Il mio personaggio è innocente, il crimine equiparabile al parricidio, è solo nel suo inconscio, non l’ha mai commesso, ma lui non sa, sa quello che è doveroso credere. L’assunzione di colpa glie l’hanno imposta e lui succubo, ossequiente, accetta la verità aliena. E poi può anche espiare quella colpa, commetterne altre e ben più gravi e queste sono colpe coscienti, rispettose della legge che contrasta la legge quella stampata su fogli con sigilli di stato. Deve far ritorsione contro le ritorsioni alle prime malefatte che gli si sono accreditate. Ed infine, sta su una auto di morte, della morte che altri dissemina, altri che lui deve accompagnare, far loro di copertura, consentirne la fuga incolume.

Ma questo non dicono le verità processuali e quelle verità dispongono anche di confessioni reiterate nelle supreme aule della giustizia umana. Già, le verità processali? Magari quelle di un Ingroia che ha tanta sicurezza di sé da volerci persino sottoporci al suo dominio presidenziale, anche nell’altro potere: da quello giudiziario a quello governativo.

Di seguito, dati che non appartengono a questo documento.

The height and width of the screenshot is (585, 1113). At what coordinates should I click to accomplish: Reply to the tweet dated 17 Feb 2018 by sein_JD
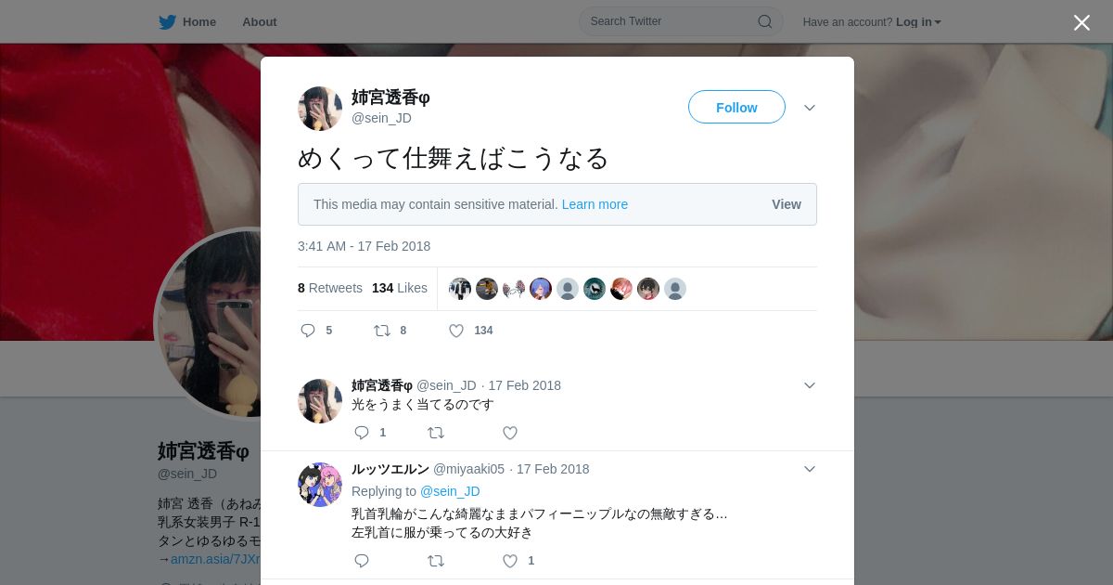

Torno sula terra. Mi parli dell’avvocatessa. Se tu ti fidi vai avanti. Ebbi a scriverti che io non stimo i legulei. Mi ricordi che devo telefonarle. Mi ricordo che ti avevo detto che non ne avevo voglia. Ma se tu vuoi rimandami il numero e mi precipiterò. Poverina, non la conosco e quindi non giudico. Ma non apprezzo qualcuno dimentico che scatta a far visita appena c’è solfa di pubblicità, perché un ex democristiano poi pideino ed ora aspirante montiano, insufflato da un certo Tanu e canonizzato da un decrepito facitore di gialli stanno montando un intervento parlamentare che non avrà luogo per chiusura della legislatura. Ecco perché non mi piace!.

Se ti vuoi avvalere di un altro legale di maggior fiducia e ti dovessero occorrere contributi finanziari, sappi che sono qui pronto a venirti incontro. Basta un cenno.

Mi aggancio quindi alla parte finale della lettera di accompagno al libro. Ti dico, esulto per le attese positive che sentenze di cassazione ti stanno suggerendo. Temo che il coinvolgimento diretto possa farti prendere degli abbagli. Affidati qui ai professionisti, agli avvocati insomma, a chi terzo ma competente può agire in serenità e senza passionali sbandamenti.

Mi hai ben capito e quindi non mi dilungo.